The Training Officer March 1968

The Training Officer March 1968 front cover

In March 1968, The Training Officer captured a profession coming of age. Between log books, training boards and debates about education’s purpose, the issue reveals how industrial-era concerns about standards, governance and real performance improvement still echo through today’s learning strategies, data systems and skills conversations for L&D professionals worldwide.
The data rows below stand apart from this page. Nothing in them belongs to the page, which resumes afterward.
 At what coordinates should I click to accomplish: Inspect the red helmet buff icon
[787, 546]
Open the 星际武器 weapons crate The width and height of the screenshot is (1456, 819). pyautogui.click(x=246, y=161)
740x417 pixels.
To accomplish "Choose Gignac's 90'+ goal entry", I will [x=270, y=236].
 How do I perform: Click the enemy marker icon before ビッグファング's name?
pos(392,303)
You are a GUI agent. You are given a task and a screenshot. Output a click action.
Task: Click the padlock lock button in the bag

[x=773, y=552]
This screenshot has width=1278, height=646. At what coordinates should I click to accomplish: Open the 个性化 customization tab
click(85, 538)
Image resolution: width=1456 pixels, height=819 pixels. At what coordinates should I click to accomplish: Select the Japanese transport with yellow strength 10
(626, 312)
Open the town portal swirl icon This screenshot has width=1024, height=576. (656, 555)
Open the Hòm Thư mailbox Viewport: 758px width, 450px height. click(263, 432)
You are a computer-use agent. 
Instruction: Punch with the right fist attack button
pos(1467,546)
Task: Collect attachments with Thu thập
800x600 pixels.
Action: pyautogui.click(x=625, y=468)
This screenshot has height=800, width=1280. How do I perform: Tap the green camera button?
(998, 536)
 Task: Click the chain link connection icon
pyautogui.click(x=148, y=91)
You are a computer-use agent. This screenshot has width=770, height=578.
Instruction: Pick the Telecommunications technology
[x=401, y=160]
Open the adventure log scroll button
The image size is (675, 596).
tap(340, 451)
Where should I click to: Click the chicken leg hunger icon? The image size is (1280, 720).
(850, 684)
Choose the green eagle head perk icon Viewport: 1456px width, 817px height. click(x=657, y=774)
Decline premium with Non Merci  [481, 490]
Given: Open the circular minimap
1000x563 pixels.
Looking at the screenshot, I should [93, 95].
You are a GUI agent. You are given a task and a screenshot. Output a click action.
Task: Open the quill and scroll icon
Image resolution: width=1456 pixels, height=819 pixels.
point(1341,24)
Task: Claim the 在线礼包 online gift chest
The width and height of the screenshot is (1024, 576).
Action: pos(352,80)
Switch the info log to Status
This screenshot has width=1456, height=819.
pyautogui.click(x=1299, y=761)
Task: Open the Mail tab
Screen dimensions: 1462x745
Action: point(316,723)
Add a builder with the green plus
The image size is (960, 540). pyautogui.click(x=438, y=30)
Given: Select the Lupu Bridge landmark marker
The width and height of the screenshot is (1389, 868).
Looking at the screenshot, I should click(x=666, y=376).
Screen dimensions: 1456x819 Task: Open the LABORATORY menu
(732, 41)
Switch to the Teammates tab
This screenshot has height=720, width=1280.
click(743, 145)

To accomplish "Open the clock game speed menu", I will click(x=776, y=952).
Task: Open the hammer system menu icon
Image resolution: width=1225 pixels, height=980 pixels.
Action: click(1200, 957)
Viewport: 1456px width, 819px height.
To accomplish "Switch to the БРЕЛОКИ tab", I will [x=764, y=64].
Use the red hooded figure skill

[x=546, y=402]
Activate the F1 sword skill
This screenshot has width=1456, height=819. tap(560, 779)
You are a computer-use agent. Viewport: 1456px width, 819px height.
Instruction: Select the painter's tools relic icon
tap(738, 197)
The Training Officer magazine from March 1968 is the second scan from the archives to celebrate 60 years of TJ’s work in learning in development. It feels like a snapshot of L&D at the moment it was trying to grow up as a profession. The editorial, Beware the Battle, positions the training officer in the crossfire between production pressures, new Industrial Training Board requirements and emerging educational ideals. It warns against being dragged into bureaucratic skirmishes and urges a focus on real improvement in people’s capability rather than simply satisfying schemes and inspections. From a modern perspective, it’s the same tension we see today between compliance training, data dashboards and genuinely improving performance.

A long central feature, Aims for the Future, reports on the Institution’s conference: Education in the 70’s. Sir Peter Venables and G. S. Bosworth debate the roles of universities, technical colleges and industry in preparing people for work. They argue about liberal studies versus specialised skills, the rise of polytechnics, and the need for education to stay close to industrial reality. The language is of “manpower” and “industry’s needs”, but underneath is a live question we still wrestle with: how do you balance broad human development with job-ready skills in a volatile economy, without reducing people to units of labour?

A Training Log Book is strikingly practical. It lays out, in meticulous detail, how apprentices should record daily tasks, machines used and lessons learned, complete with sample forms. It is an analogue learning record store and reflection tool, decades before LMSs and digital portfolios. Modern L&D would recognise the intent: make learning visible, encourage learner ownership and give managers clearer data.

Finally, the article on Industrial Training: The Roles of the Training Boards and the Professional Institutions shows early attempts at system-level governance and standards. The structures, names and gendered language have dated, but the core concerns about quality, funding and professional identity will sound very familiar to today’s practitioners.